WORK TO BE COMPLETED
Take the data below and copy exactly the lines starting at the one with "Where should I click to: Select" and finishing at the one with "1331x598 pixels.", both included.

EXERCISE INPUT
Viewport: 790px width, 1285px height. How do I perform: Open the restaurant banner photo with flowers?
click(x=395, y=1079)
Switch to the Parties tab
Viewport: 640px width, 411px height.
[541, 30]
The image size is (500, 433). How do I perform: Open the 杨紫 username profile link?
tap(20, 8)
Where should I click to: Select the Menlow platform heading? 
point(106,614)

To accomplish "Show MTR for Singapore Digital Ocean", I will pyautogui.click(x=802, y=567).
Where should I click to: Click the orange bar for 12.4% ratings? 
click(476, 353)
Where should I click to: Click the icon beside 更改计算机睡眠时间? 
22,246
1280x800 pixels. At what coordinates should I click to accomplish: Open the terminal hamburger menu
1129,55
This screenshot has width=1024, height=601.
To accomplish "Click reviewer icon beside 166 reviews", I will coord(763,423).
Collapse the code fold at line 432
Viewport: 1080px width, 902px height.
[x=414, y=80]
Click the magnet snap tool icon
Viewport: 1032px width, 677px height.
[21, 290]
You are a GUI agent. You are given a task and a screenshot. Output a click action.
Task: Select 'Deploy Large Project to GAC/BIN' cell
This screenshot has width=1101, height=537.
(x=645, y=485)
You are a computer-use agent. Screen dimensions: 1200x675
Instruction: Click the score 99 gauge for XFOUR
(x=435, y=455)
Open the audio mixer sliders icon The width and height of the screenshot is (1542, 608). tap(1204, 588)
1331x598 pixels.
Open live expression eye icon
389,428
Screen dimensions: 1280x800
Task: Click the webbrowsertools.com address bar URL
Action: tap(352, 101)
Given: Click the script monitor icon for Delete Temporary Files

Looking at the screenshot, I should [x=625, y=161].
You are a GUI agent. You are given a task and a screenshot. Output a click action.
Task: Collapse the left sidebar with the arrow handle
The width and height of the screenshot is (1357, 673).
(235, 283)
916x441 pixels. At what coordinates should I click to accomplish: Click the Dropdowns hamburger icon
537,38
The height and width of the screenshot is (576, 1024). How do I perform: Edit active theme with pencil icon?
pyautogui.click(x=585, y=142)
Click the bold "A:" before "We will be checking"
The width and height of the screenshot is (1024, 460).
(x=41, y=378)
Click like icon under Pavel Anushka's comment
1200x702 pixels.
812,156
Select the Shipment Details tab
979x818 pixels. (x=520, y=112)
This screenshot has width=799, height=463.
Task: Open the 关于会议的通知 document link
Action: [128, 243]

EXERCISE OUTPUT
Where should I click to: Select the Menlow platform heading? 
point(106,614)

To accomplish "Show MTR for Singapore Digital Ocean", I will pyautogui.click(x=802, y=567).
Where should I click to: Click the orange bar for 12.4% ratings? 
click(476, 353)
Where should I click to: Click the icon beside 更改计算机睡眠时间? 
22,246
1280x800 pixels. At what coordinates should I click to accomplish: Open the terminal hamburger menu
1129,55
This screenshot has width=1024, height=601.
To accomplish "Click reviewer icon beside 166 reviews", I will coord(763,423).
Collapse the code fold at line 432
Viewport: 1080px width, 902px height.
[x=414, y=80]
Click the magnet snap tool icon
Viewport: 1032px width, 677px height.
[21, 290]
You are a GUI agent. You are given a task and a screenshot. Output a click action.
Task: Select 'Deploy Large Project to GAC/BIN' cell
This screenshot has width=1101, height=537.
(x=645, y=485)
You are a computer-use agent. Screen dimensions: 1200x675
Instruction: Click the score 99 gauge for XFOUR
(x=435, y=455)
Open the audio mixer sliders icon The width and height of the screenshot is (1542, 608). tap(1204, 588)
1331x598 pixels.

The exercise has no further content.